Arto Yeritsyan, founder and CEO of AI-powered video, audio and voice generation company Async, pointed to one issue inside the text-to-speech layer. Large language models often output raw text containing variables such as currency amounts or IDs. Traditional systems either mispronounce these or require preprocessing, introducing delay.
“That delay kills conversational flow,” he said. “Traditional approaches can add 200 to 500 milliseconds.”
By handling normalization within the streaming pipeline itself, Async now delivers time to first audio in under 100 milliseconds.

“In production, it’s primarily an infrastructure and integration problem,” said Sayali Patil, who has worked on real-time conversational AI systems. “Your model can be excellent and your deployment still fails because the surrounding systems can’t keep up.”
Patil said systems that appear robust in staging can fail under real call-center load, where even 400-millisecond delays are enough to break conversational flow. The challenge is not just speech recognition or response generation, but coordinating everything around them, from CRM lookups to downstream queries.
Orchestration and control
Production deployments are built as chains of specialized components. On the input side, providers such as Deepgram handle speech-to-text in real-world conditions, including background noise and accents. On the output side, other providers, including ElevenLabs, focus on generating natural, expressive speech across languages and personas.
Nick Holda, vice president of AI Technology Partnerships at IBM, said the underlying voice components at the front and back of the system can be very fast, but problems tend to emerge in the middle of the pipeline.
“Usually, where this breaks down in the enterprise context is when it comes to bridging to those systems,” he said. “It’s possible to connect those pipes and have it work, but very slowly.”
Enterprise voice deployments also introduce constraints that do not exist in consumer applications. Errors are not just frustrating. A business system that exposes the wrong customer record, mishandles health information or ignores a permissions boundary creates a very different level of risk.
To operate safely at scale, those risks have to be managed within the system itself. Governance is essential for safe production use, but it also adds operational complexity.
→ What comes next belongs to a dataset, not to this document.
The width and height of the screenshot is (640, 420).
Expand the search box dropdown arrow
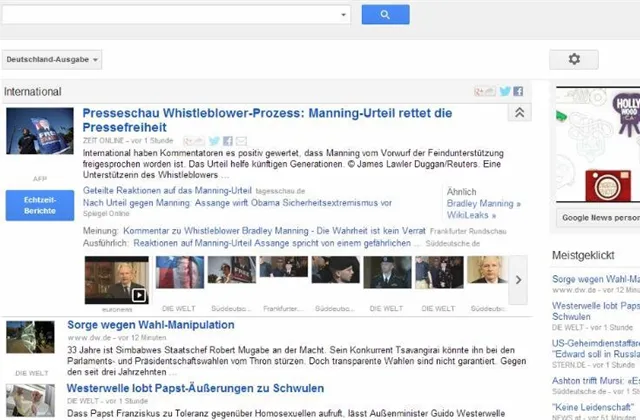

Poorly integrated controls can create new points of delay and failure; well-integrated ones make scale possible.
Where voice AI actually delivers
This is also why voice is not replacing other interfaces so much as joining them. Customers want to interact across multiple channels.
The companies getting traction with enterprise voice AI right now are the ones that have started focusing on the surrounding workflows AI voice model touches.
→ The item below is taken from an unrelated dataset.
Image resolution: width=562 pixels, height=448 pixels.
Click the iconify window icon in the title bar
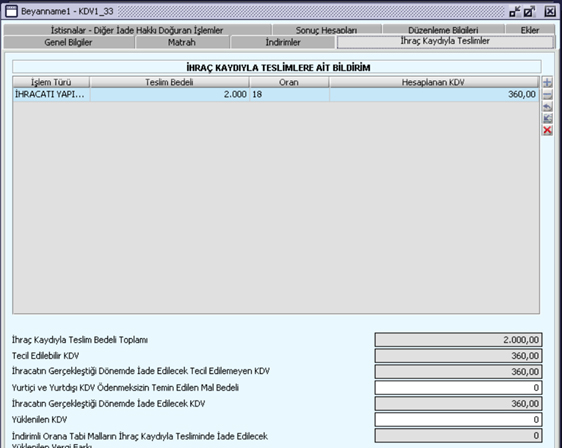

Dippu Kumar Singh, emerging technologies lead at Fujitsu North America, said the company has used generative AI in contact centers to automate after-call work, including summarizing customer interactions and extracting action items from transcripts. In production environments, he said, post-call processing can take as long as the call itself, averaging 6.3 minutes per interaction. Fujitsu reduced that to less than 3.1 minutes by automating extraction directly from the transcript.
For Singh, the misconception is that enterprise voice AI is mainly about routing customers to the right FAQ or replacing human agents outright. In practice, much of the value lies in reducing administrative burden, grounding outputs tightly in conversation context and making existing workflows more efficient.
Yeritsyan's 100-millisecond optimization, Patil's staging-versus-production gap, Singh's six minutes of post-call paperwork — the specific problems are different. The diagnosis is the same: voice AI fails not where it speaks, but where it hands off.